• **Activity**:
From the records below, print exactly the lines starting at the one containing "Where should I click to: Switch" and ending at the one containing "has width=1456, height=819.", ends included, and nothing else.
○ ○ ○ ○ ○
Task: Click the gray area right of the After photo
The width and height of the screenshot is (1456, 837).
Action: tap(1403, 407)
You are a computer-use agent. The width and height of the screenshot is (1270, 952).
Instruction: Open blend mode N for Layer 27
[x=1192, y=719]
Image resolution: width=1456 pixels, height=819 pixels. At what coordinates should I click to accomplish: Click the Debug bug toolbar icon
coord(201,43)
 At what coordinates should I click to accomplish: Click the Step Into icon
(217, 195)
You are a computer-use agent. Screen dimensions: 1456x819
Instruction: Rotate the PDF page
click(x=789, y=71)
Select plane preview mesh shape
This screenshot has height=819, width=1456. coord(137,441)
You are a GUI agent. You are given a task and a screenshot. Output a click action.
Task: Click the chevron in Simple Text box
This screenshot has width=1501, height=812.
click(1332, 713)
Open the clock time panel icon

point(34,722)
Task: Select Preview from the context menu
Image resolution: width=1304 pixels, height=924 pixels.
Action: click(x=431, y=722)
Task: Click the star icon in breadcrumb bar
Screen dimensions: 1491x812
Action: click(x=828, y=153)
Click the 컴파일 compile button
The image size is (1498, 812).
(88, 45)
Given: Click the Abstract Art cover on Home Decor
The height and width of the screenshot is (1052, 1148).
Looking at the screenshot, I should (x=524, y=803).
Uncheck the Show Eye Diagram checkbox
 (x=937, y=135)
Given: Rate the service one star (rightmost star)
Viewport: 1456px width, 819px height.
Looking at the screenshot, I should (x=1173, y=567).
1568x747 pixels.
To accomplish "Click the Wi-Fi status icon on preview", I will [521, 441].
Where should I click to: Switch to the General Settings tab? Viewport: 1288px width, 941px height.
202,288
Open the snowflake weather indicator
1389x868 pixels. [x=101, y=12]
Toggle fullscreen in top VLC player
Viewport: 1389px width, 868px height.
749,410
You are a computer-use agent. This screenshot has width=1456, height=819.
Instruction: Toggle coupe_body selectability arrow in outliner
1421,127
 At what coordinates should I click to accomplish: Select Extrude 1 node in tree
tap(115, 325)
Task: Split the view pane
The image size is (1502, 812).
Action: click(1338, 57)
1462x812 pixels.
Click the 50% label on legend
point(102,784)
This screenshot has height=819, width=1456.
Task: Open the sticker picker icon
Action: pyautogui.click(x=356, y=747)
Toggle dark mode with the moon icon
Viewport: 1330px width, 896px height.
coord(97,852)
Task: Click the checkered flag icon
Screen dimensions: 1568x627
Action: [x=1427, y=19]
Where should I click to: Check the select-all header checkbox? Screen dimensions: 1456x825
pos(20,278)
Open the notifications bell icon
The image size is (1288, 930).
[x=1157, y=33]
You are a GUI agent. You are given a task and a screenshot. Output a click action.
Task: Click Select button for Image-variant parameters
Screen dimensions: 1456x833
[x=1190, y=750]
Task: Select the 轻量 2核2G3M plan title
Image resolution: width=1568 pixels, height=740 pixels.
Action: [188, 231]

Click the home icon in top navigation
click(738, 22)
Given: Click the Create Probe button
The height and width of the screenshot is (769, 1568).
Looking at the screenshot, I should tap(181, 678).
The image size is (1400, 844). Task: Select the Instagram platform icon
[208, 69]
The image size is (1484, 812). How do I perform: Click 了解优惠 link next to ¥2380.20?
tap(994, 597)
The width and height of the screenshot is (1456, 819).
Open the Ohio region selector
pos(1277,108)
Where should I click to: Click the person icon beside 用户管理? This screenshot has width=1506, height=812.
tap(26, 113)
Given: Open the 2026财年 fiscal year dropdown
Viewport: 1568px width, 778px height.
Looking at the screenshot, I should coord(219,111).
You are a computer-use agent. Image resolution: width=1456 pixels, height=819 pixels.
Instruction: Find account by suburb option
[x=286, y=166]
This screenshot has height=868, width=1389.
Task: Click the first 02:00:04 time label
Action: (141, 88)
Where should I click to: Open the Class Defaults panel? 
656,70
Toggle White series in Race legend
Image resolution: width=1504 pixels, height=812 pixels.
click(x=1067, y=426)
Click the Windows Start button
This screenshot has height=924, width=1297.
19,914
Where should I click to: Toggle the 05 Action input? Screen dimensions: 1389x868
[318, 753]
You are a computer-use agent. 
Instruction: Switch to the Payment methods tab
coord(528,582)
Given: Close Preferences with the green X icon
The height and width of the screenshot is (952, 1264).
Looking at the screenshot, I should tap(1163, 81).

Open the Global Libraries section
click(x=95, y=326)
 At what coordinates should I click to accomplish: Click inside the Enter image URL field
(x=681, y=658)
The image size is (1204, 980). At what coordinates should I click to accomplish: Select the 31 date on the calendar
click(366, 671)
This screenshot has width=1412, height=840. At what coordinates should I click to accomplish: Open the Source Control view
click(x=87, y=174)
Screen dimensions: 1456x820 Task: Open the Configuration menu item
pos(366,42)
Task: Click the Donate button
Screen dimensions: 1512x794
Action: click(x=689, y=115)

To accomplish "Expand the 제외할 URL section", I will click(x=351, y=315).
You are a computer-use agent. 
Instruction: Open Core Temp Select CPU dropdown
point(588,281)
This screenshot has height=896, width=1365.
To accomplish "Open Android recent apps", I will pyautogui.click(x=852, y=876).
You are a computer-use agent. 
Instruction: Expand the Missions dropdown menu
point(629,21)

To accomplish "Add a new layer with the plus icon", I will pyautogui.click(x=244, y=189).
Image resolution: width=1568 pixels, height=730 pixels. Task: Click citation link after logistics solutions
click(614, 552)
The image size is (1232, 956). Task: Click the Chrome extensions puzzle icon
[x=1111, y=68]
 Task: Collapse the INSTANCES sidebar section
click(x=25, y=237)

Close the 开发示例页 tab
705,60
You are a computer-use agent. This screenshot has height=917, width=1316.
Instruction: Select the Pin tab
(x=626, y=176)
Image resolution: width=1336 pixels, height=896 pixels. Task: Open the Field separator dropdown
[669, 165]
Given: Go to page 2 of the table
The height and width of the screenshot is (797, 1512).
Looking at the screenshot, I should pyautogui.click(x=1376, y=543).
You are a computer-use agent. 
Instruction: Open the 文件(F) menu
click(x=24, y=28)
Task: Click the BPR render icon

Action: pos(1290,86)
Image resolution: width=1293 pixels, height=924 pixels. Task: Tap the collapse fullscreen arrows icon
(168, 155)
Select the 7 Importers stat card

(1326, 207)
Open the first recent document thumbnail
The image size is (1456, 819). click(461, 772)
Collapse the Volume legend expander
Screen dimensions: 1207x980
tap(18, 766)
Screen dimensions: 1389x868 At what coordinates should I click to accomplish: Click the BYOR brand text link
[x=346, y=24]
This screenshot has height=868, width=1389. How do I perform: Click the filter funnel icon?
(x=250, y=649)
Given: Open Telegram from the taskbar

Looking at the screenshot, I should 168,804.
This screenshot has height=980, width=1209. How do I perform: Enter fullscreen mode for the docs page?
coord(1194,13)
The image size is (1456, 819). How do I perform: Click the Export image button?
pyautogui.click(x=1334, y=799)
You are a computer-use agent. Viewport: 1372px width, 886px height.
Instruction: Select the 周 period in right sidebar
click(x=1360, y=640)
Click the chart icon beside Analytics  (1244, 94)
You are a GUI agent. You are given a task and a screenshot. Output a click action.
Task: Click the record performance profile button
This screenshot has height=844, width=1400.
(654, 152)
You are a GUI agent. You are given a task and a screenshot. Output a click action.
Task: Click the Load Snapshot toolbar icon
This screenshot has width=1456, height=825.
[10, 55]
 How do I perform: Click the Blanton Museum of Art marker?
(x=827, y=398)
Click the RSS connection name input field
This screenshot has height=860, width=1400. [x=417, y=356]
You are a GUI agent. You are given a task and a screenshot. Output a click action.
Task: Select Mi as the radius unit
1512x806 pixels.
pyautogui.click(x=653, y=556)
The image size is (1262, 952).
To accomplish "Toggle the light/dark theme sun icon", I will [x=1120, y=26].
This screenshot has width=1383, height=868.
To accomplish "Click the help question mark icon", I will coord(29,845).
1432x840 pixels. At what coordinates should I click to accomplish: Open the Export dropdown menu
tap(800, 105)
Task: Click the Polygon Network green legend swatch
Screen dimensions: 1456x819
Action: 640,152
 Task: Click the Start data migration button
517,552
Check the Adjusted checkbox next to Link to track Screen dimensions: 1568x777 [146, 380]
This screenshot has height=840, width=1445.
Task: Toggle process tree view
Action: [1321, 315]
○ ○ ○ ○ ○
• **Final answer**:
Where should I click to: Switch to the General Settings tab? Viewport: 1288px width, 941px height.
202,288
Open the snowflake weather indicator
1389x868 pixels. [x=101, y=12]
Toggle fullscreen in top VLC player
Viewport: 1389px width, 868px height.
749,410
You are a computer-use agent. This screenshot has width=1456, height=819.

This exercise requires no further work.